● O QUE FAZER
a – Traduza para o inglês esta frase do trecho sobre o desmatamento: "Belém, Manaus e Macapá possuem sete, seis e cinco engenheiros, respectivamente."
b – Liste todas as cidades citadas no trecho sobre o desmatamento.

──────── TRECHO DE ORIGEM

O Projeto de Lei chega
como uma possibilidade de acabar com as práticas comuns de
grilagem de terras, mas Marquesini destaca que para o projeto ser
eficaz o governo deve destinar mais recursos financeiros, humanos e
tecnológicos para as áreas de florestas. Ele afirma que o
governo tem um plano de ação de combate ao desmatamento,
mas os recursos destinados para tal plano estão contingenciados.
“O dinheiro acabou em julho e soubemos que estava sendo negociada a
liberação de uma parcela para continuar as atividades do
plano. Agora, um plano que é do próprio governo,
você tem que negociar um dinheiro que já deveria estar na
conta?”, questiona o engenheiro.
Fracasso
anunciado?
Existe hoje um quadro
deficitário de recursos de todos os tipos para se trabalhar as
questões do meio ambiente no Brasil. O número de pessoas
trabalhando nos órgãos públicos, com o poder de
fiscalização e monitoramento são sempre
considerados insuficientes até mesmo pelos próprios
diretores desses órgãos. A insuficiência de
recursos humanos, financeiros, tecnológicos e de
infra-estrutura, também são apontados como causas do
problema do desmatamento.
Marquesini, citando dados
da Diretoria de Recursos Florestais do Ibama, de maio de 2005, mostra
que existem apenas 43 engenheiros florestais para a Amazônia
inteira. Belém, Manaus e Macapá possuem sete, seis e
cinco engenheiros, respectivamente. Apesar da preocupação
do engenheiro florestal do Greenpeace com o número insuficiente
de profissionais responsáveis para autorizar e fazer a vistoria
dos planos de manejo na região amazônica, ele destaca o
mérito do PL. “É melhor ter floresta bem manejada que
aplique as técnicas de redução de impactos e que
cuide da floresta após a colheita, do que o desmatamento, ou que
as áreas virem pastos e florestas degradadas”, e continua: “pelo
menos se resguarda uma parcela da biodiversidade”.

────────────────
──────── DADOS APRESENTADOS

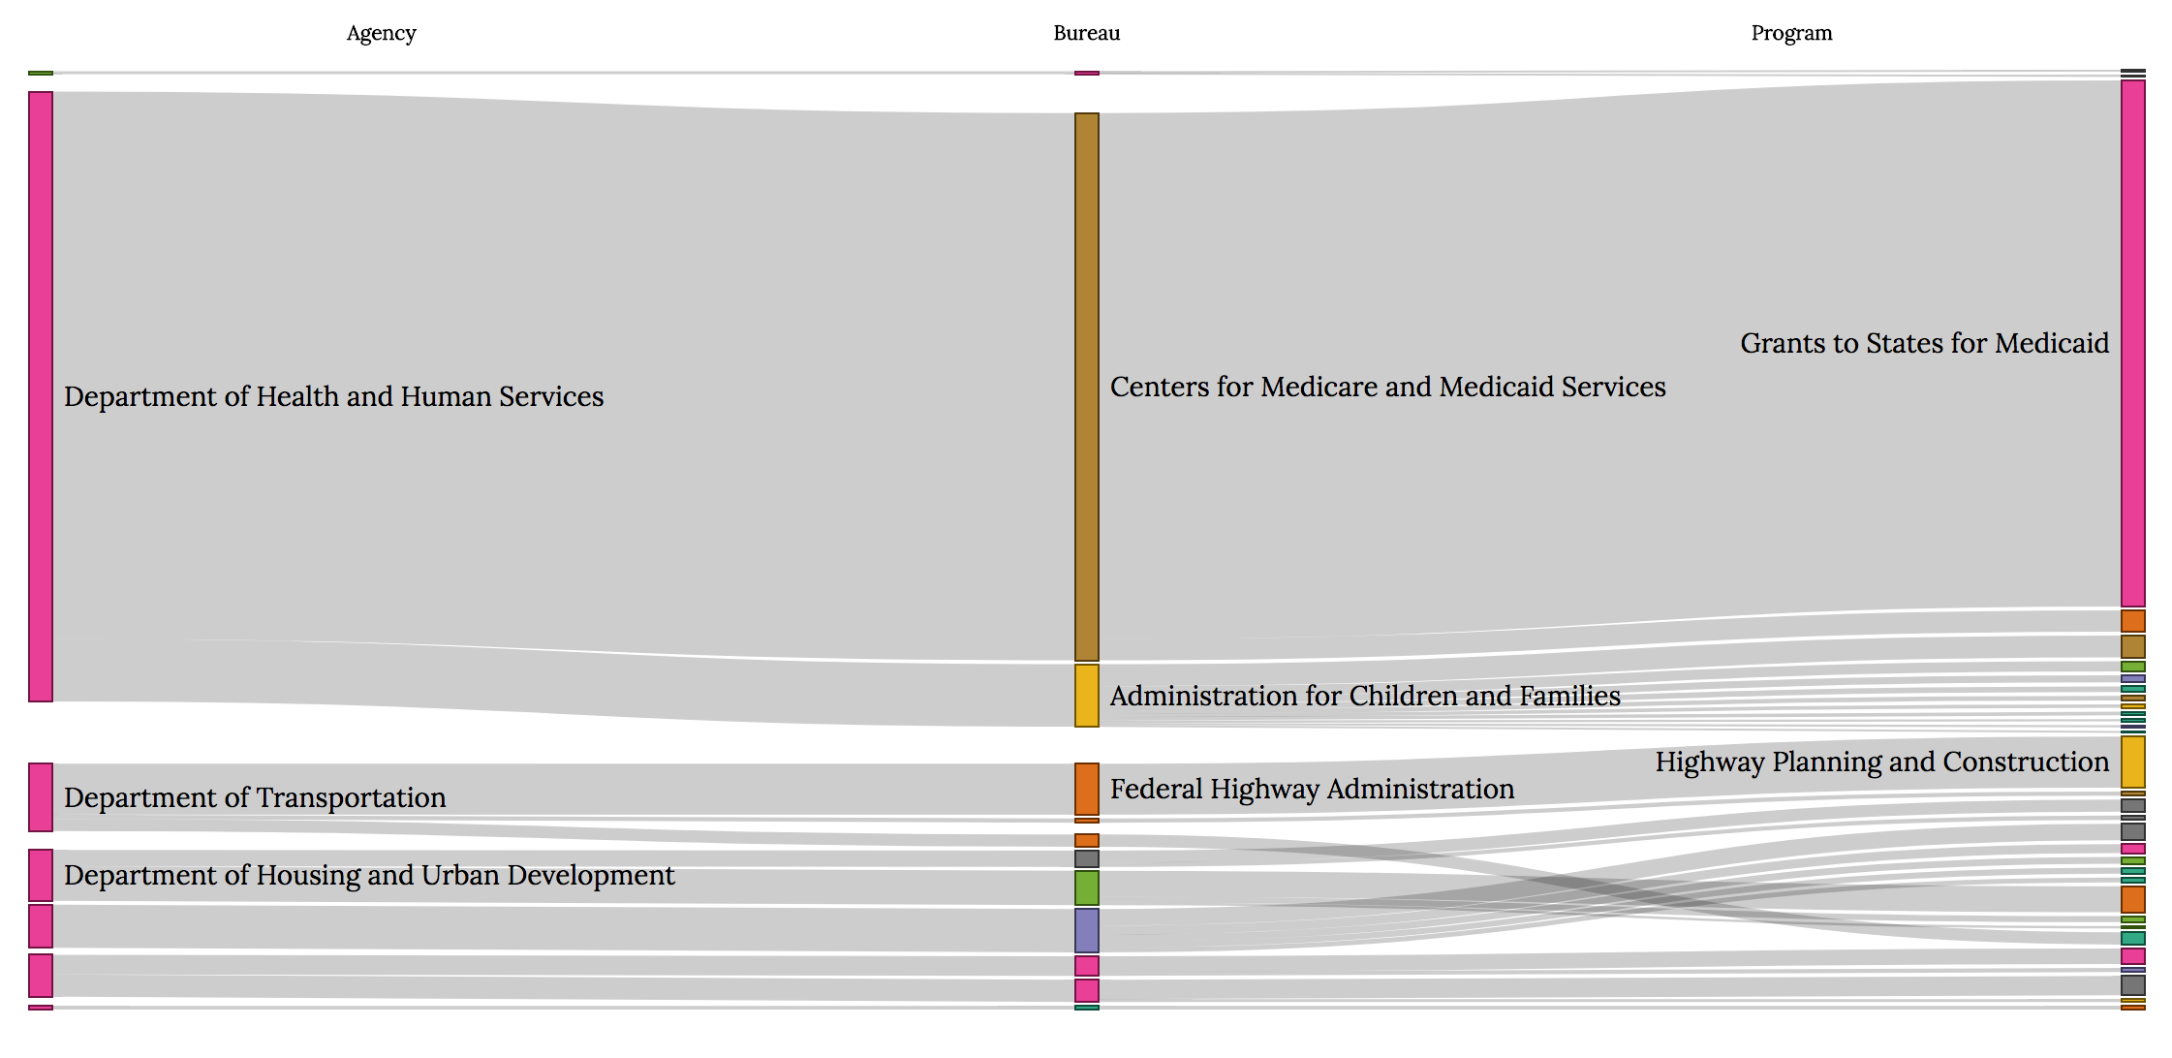Select the Administration for Children and Families bar
2172x1058 pixels.
coord(1086,696)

────────────────

● RESPOSTAS
a – Belém, Manaus, and Macapá have seven, six, and five engineers, respectively.

b – Belém, Manaus, Macapá